Memory: free -m To see what memory the server sees and how much is actually used. Confirms that there really is the amount you expect running which catches memory failures and theft. Shows how much of your swap space is used. If you are running out of swap space, or it is really heavily used, increasing assigned/installed RAM may be in order. You don't want to endlessly grow your swap space unless poor performance and wasted electricity is acceptable (spinning harddrives takes more energy and a longer time to do anything than RAM). understanding free's output.

Drive Space: df -h Shows you what drives your system has and the percentage use. Check frequently to make sure you are not running tight anywhere as it can be bad to run out of space in root ( / ) just like it is bad on C: on a Windows box

Filesystem            Size  Used Avail Use% Mounted on
/dev/sda2              18G  8.2G  8.7G  49% /
devtmpfs              2.9G  120K  2.9G   1% /dev
tmpfs                 2.9G  144K  2.9G   1% /dev/shm
admin                 4.0M     0  4.0M   0% /_admin
/dev/pool/DATA        900G  710G  191G  79% /opt/novell/nss/mnt/.pools/DATA
DATA                  900G  706G  191G  79% /media/nss/DATA

Root ( / ) looks good, but we will have to periodically watch the DATA volume. The two instances of DATA are one and the same, basically showing if all parts of the NSS mount process has completed (pool vs volume in the pool)

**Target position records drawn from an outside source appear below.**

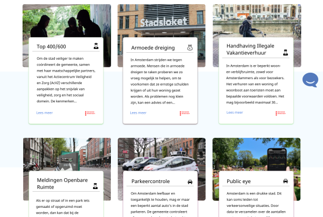
Task: Click the Stadsloket building photo
Action: click(x=162, y=20)
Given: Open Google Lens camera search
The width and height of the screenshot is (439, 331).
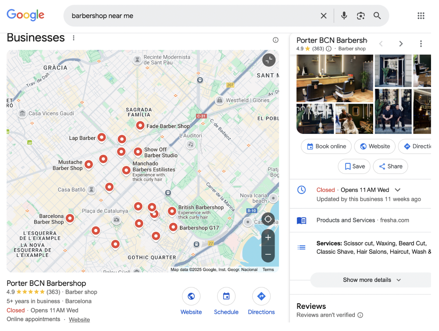Looking at the screenshot, I should point(361,15).
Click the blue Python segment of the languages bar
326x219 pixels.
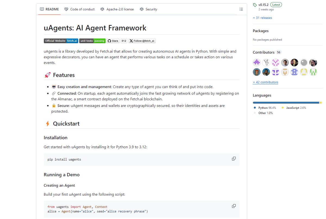[x=285, y=103]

BTRFS messes up this nice simple process and is clearly by dev for dev leaving a mess for the rest of us to figure out. You can't put databases on it (corruption issues) which is why OES does not use it. Coming up for some good Ops level checks is in the queue.

- To figure out what is using space on a drive, use du -hx --max-depth=1 This will give you a summary of space used in each directory/folder from the level you are running it at, but only for the mount point you are on. Then for directories that look too big, you can cd into them and repeat until you have found what is taking up the room. Note that this command can take a bit of time to run, so be patient with it. This is a good exercise to do, to know your system. On Windows systems, I use a similar function that is a part of Total Commander (Alt-Shft-Enter)

One problem I've seen is where some log files grow way too fast for some reason and the above process with 'du' will find that fast enough. If the logs in question are already being bzipped, then either remove them or expand space for to allow for a year's worth. Otherwise when you have a log file that is huge (greater than 20MB and growing) investigate logrotate. While many logs such as apache's are set with logrotate as a default, there are some that are perceived should never grow much so haven't had a logrotate process setup for them. I usually just look at the existing rotation files in /etc/logrotate.d, make a copy of the one that is closest to my needs, and edit it accordingly. You don't want to be in the situation this guy ends up in.

As a general rule, Operating Systems do not automatically cleanup old files in their TEMP folders so you can get quite a lot of files building up on some systems. To clear /tmp and any others you need old files cleared, edit /etc/sysconfig/cron on SLES/SLED.

- The 'Gnome System Monitor' can show you some of the above in a more graphical manner including some trending. It is included on SLES 10 and up.

- For a deeper dive, Cyberciti's Top Linux Monitoring Tools will certainly take you there and some from the classical Linux point of view.

- Nagios is The Standard in system monitoring, is free, and like all such systems does take some effort to configure. A preconfigured instance is also now included with OES as a part of NoRM starting with version 11.2.